Chazz Witherspoon (38-3, 29 KO) zanotował ósme zwycięstwo z rzędu. "Dżentelmen" pokonał Santandera Silgado (28-7, 22 KO), który nie wyszedł do trzeciego starcia.
Siergiej Werwejko (9-2, 7 KO) wystąpił w Świebodzinie i w dokładnie 90 sekund odprawił Rojhata Bilgetekina (9-17, 8 KO).
Victor Emilio Ramirez (24-4-1, 19 KO) - były dwukrotny mistrz świata kategorii cruiser, wrócił w tym roku i zanotował drugą wygraną. Argentyńczyk już w pierwszej odsłonie pokonał Wilfredo Arce (8-8-1, 6 KO). Problem Ramireza polega jednak na tym, że wniósł do ringu... dokładnie 128 kilogramów!

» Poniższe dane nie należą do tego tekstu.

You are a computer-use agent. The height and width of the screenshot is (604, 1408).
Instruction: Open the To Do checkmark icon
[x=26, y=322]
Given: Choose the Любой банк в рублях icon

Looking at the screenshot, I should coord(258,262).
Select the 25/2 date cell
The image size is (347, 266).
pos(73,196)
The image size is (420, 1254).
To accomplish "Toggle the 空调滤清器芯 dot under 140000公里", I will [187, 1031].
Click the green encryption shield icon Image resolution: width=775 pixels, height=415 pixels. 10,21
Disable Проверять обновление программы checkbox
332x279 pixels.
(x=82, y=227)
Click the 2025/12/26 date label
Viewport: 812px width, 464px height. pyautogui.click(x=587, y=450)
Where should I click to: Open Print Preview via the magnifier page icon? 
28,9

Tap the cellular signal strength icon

I na koniec truskawka na torcie. Wasz ulubieniec - Laszlo Fekete (4-3, 4 KO), zanotował trzecią porażkę przed czasem z rzędu. Tym razem sposób na węgierskiego herosa znalazł Mark De Mori (36-2-2, 32 KO), który powalił go na deski lewym sierpowym.

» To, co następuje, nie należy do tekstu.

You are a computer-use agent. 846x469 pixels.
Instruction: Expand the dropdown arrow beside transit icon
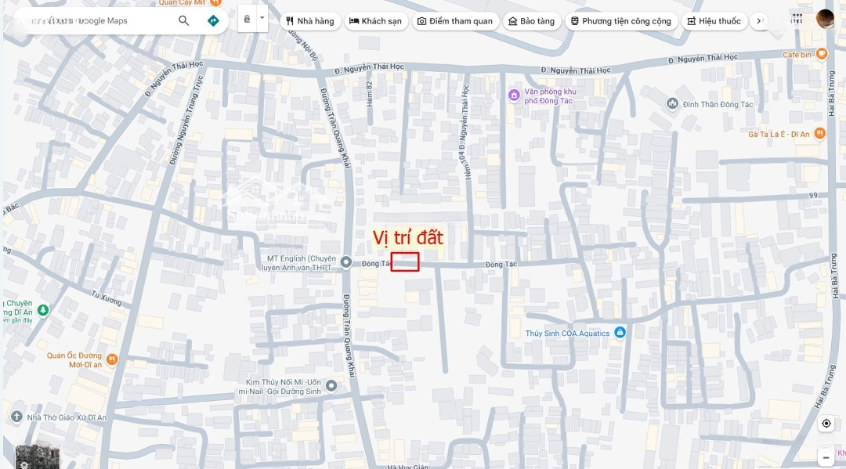(262, 18)
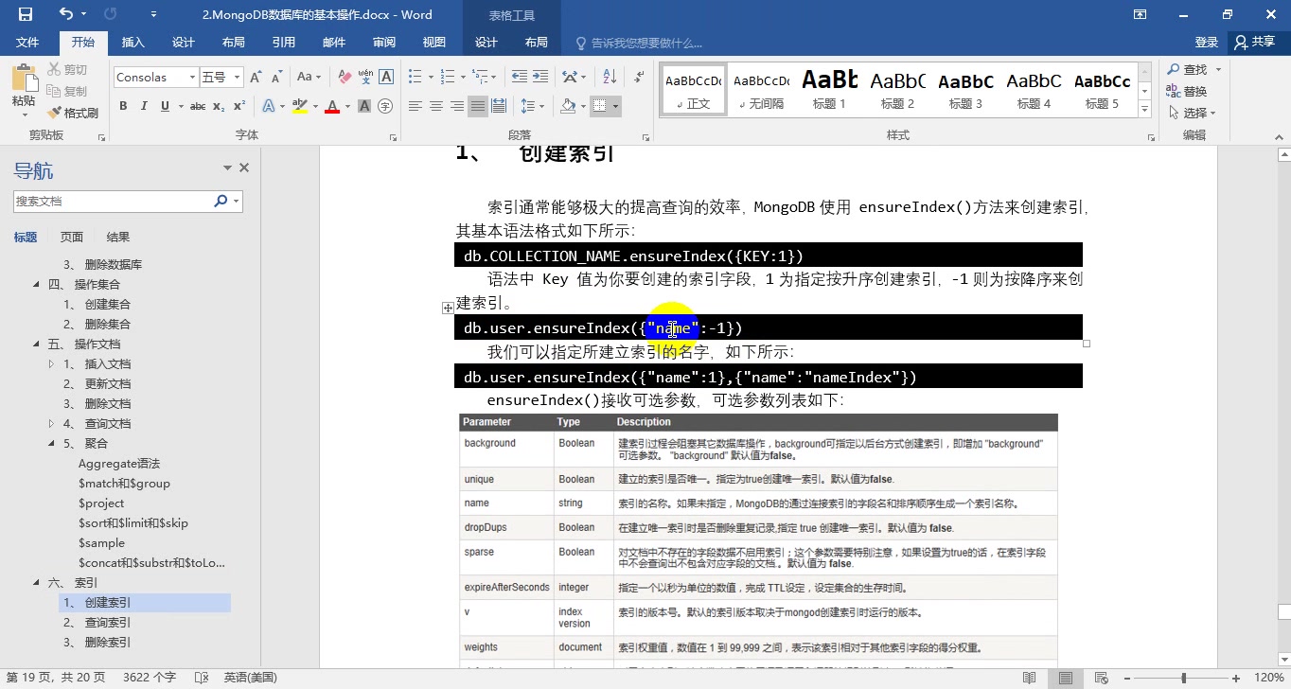This screenshot has width=1291, height=689.
Task: Click the 拼音指南 ruby text icon
Action: tap(365, 76)
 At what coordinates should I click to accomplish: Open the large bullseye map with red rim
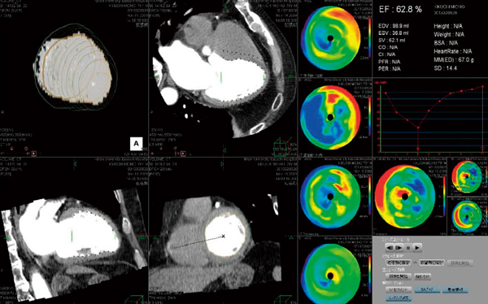[404, 197]
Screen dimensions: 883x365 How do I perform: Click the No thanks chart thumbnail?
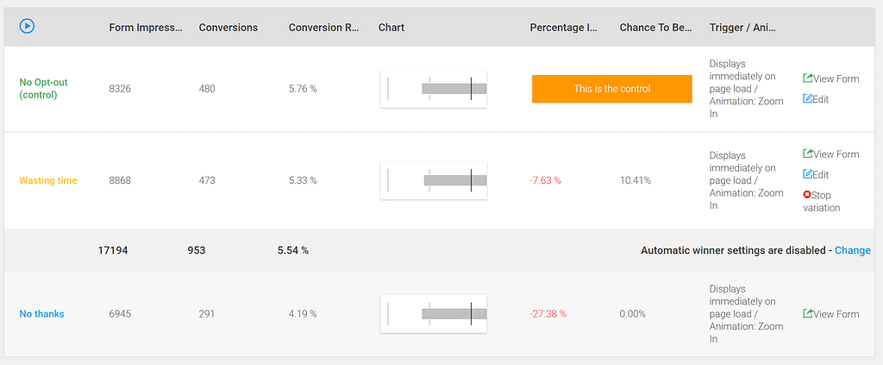coord(434,314)
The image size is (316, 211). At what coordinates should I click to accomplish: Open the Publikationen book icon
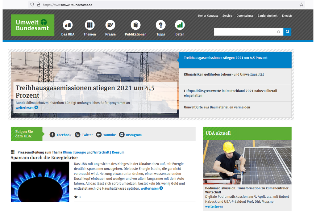point(135,25)
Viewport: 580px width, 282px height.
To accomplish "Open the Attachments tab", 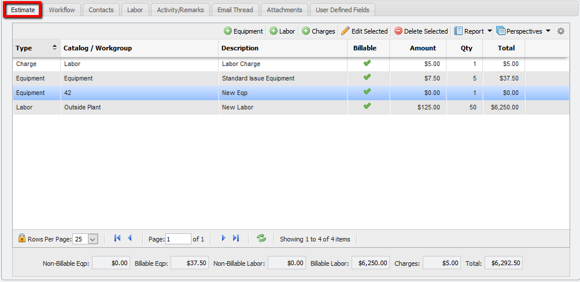I will point(284,10).
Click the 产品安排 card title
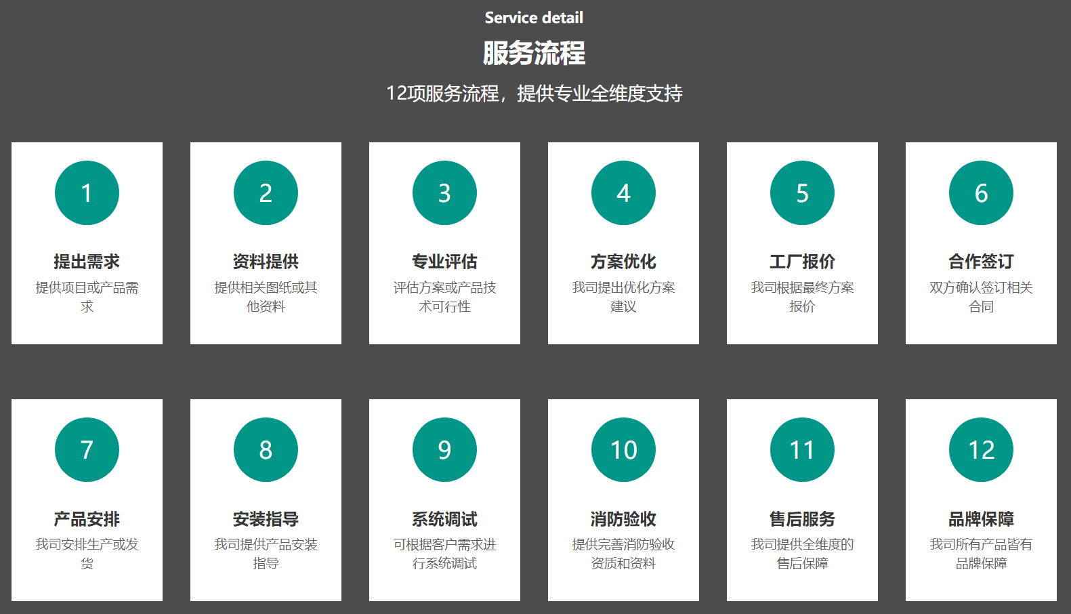The height and width of the screenshot is (614, 1071). pyautogui.click(x=87, y=519)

Dziś Krystian Każyszka - szef grupy Rocky Boxing Night, oficjalnie potwierdzi nazwisko ostatniego uczestnika turnieju wagi ciężkiej. A przypomnijmy, że najlepszy z tej ósemki zgarnie nagrodę w wysokości 100 tysięcy złotych plus kontrakt promotorski ze stajnią RBN.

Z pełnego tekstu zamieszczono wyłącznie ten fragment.